Une nouvelle fois, le conseil du syndical du 27 avril lui donnait quitus pour annuler la DSP, par 23 pour, 3 abstentions, 7 contre. Il peut donc s’abriter derrière cette nouvelle décision pour ignorer le présent jugement du TA.
« Ils essaient de m’intimider »
Mais selon son opposant Saïd Omar Oili, le président Bavi ne peut ignorer les arguments de fond détaillés dans le jugement, « notamment, en matière de conséquences financières pour nous, les communes. Lorsque sera produit le jugement au fond, il nous donnera sans doute raison », estime-t-il. Car pour lui, la rupture ne peut être valable qu’à partir de deux motifs : l’atteinte à l’intérêt général, « or, dans ce cas, ce sont les communes qui ont un risque financier avec répercussion sur les contribuables », et une rupture pour faute, ce qu’invoque Bavi, en accusant la SMAE d’avoir dégagé des bénéfices indus, « mais il doit le prouver », invoque l’élu.
Justement, « c’est en cours ! », nous indique le président du Sieam qui explique jouer la montre, « le tribunal pourra toujours livrer un nouveau jugement de suspension, nous en prendrons un autre s’il le faut. » Il estime « faire [son ] boulot », en en faisant un principe de pot de terre contre Vinci : « Tout le monde sait que j’ai raison. Un jour, ceux qui sont complices de l’opposition que je rencontre, devront rendre des comptes. » Il ne veut pas citer de nom. Pour qualifier la faute grave de la SMAE, il explique se baser sur l’audit que le Sieam a mené avec le cabinet Cogite, révélant une « manipulation des chiffres », cachant un bénéfice réel de 18 millions d’euros. « Je demande un partage des parts, à 50-50, quand nous sommes actuellement à 27%, contre 73% pour la SMAE ». Il envisage de déposer plainte, « mais pas à Mayotte, je n’ai pas confiance ».

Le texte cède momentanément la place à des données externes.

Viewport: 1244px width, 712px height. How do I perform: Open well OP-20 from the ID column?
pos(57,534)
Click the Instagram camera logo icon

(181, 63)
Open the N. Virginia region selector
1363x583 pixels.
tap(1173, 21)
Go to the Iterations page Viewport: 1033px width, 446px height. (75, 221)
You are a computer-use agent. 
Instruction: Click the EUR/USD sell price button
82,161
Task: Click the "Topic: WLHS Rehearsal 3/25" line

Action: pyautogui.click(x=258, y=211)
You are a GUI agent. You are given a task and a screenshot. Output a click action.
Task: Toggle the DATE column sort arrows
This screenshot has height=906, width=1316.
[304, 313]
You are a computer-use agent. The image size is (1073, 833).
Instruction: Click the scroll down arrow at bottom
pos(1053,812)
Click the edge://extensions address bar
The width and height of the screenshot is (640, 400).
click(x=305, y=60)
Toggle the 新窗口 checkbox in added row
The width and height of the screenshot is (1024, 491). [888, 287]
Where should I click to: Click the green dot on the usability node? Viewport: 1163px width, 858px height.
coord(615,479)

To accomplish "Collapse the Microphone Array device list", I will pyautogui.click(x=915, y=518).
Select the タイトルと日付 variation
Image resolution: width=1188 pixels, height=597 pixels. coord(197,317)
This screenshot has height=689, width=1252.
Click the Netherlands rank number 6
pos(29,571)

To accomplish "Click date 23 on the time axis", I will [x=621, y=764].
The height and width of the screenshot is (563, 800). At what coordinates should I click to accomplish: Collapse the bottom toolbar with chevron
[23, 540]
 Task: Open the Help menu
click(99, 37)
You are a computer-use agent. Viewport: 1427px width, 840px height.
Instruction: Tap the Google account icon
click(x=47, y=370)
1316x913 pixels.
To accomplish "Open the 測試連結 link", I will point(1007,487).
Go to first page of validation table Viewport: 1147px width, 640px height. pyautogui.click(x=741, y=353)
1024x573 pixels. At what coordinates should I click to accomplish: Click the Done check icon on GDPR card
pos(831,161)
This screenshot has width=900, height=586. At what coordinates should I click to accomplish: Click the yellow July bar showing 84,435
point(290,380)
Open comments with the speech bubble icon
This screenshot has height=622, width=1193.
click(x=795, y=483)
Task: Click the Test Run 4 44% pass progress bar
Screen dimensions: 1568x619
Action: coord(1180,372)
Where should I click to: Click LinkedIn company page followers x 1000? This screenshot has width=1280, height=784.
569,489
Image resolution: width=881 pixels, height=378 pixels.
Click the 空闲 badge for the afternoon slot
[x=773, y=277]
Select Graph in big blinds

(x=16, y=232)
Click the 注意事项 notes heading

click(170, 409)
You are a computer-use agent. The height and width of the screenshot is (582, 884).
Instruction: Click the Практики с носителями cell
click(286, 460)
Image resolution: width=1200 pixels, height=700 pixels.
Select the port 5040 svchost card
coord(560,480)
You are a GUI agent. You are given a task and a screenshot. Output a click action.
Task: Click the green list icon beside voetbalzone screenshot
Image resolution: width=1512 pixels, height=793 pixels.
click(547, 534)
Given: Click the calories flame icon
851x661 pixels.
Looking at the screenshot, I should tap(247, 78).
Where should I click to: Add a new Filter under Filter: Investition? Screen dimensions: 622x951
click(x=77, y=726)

Alors que son précédent rapport, très critique, sur la gestion du Sieam, date d’il y a 6 mois, la Chambre Régionale des Comptes a de nouveau été saisie par le préfet pour une évaluation de l’éventuel préjudice subi par les communes s’il y avait rupture. Et en profite pour mener une enquête sur la gestion du Sieam. « Je ressens cette nouvelle évaluation comme une pression pour me faire taire. Ils essaient de m’intimider », se plaint Bavi.
On voit mal une issue sereine, à moins que les protagonistes, Vinci et Sieam, s’accordent sur un équitable partage des bénéfices.